Requirement: Leaving out all pictures, write down exactly the lines from the one containing "Instruction: Open statistics" through the last line of the material.
◆ ◆ ◆
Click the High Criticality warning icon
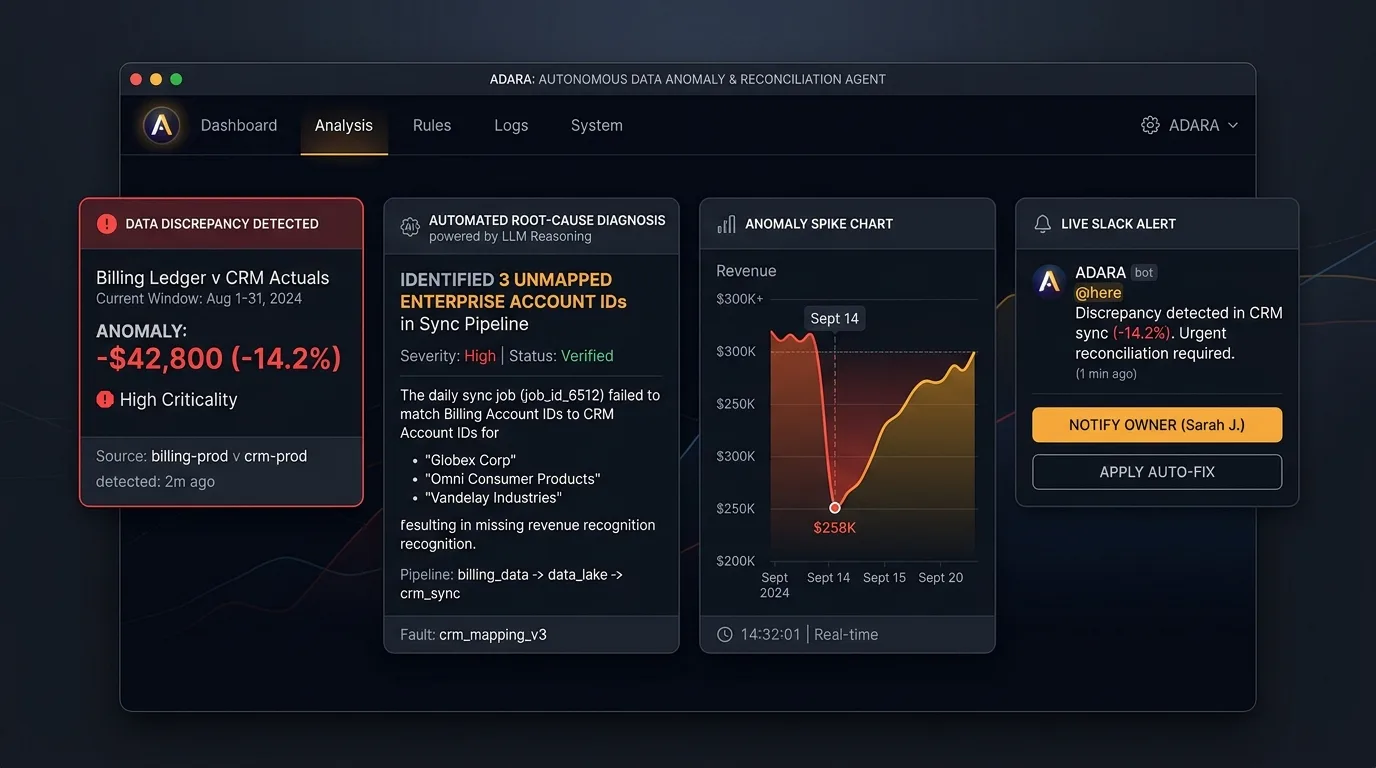 tap(105, 399)
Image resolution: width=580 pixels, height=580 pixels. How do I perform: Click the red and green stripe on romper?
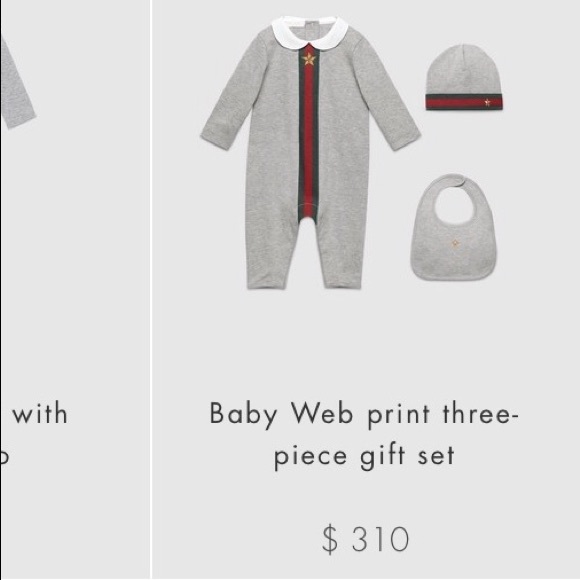pos(309,135)
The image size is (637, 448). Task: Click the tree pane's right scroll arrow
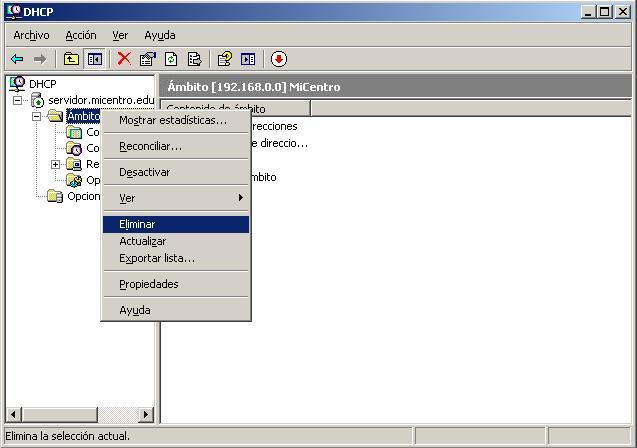coord(146,414)
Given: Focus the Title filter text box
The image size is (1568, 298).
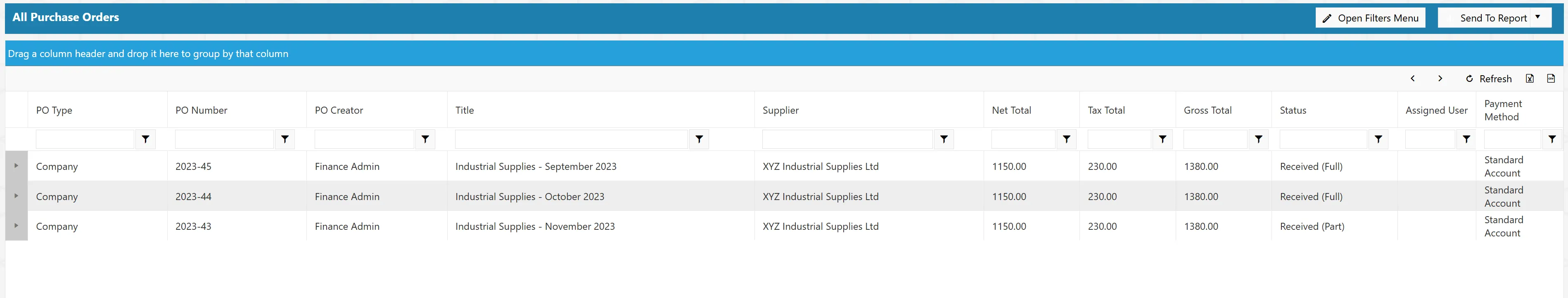Looking at the screenshot, I should coord(571,140).
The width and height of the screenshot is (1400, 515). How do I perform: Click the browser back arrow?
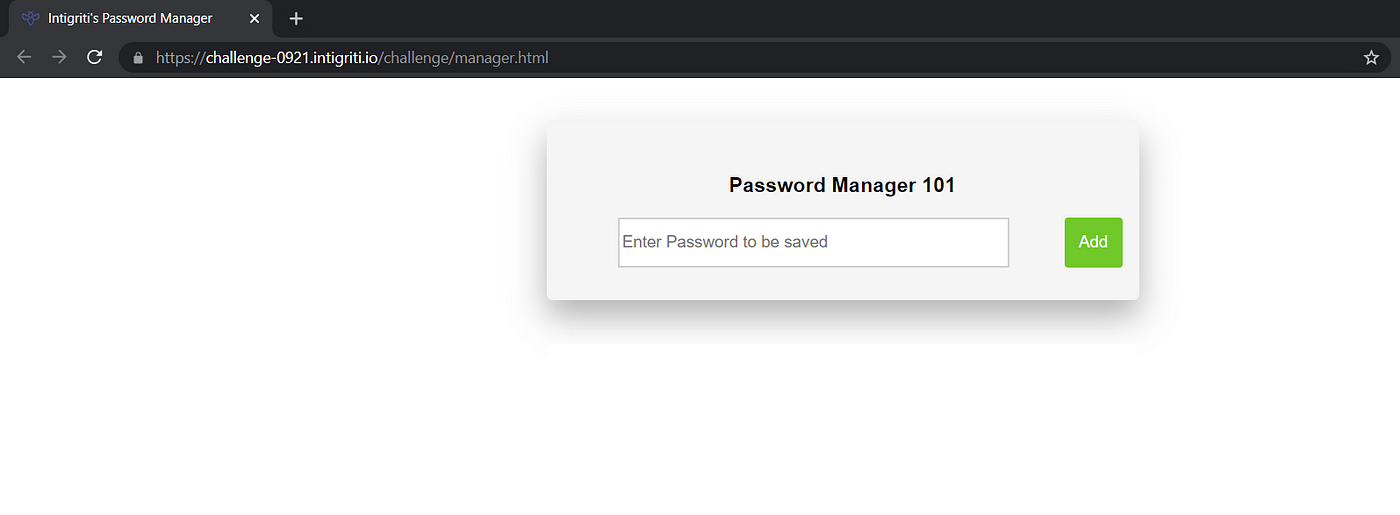tap(24, 57)
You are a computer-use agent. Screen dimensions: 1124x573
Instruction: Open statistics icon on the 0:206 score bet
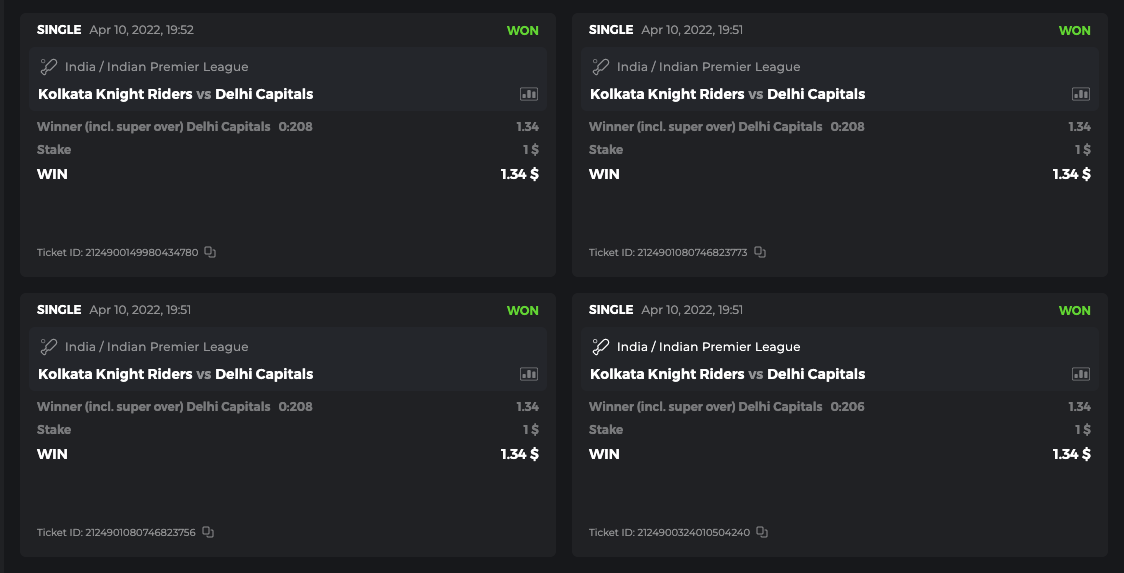click(1081, 374)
◆ ◆ ◆
Finished exercise:
Instruction: Open statistics icon on the 0:206 score bet
click(1081, 374)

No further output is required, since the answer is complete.